# Task statement
This exercise calls for every record to be set down exactly.
##### Data for processing #####
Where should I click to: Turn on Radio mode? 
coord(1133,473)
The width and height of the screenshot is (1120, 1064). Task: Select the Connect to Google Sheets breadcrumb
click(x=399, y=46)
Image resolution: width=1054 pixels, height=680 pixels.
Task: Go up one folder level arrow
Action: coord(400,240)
#####
# Answer for this exercise
Where should I click to: Turn on Radio mode? 
coord(1133,473)
The width and height of the screenshot is (1120, 1064). Task: Select the Connect to Google Sheets breadcrumb
click(x=399, y=46)
Image resolution: width=1054 pixels, height=680 pixels.
Task: Go up one folder level arrow
Action: coord(400,240)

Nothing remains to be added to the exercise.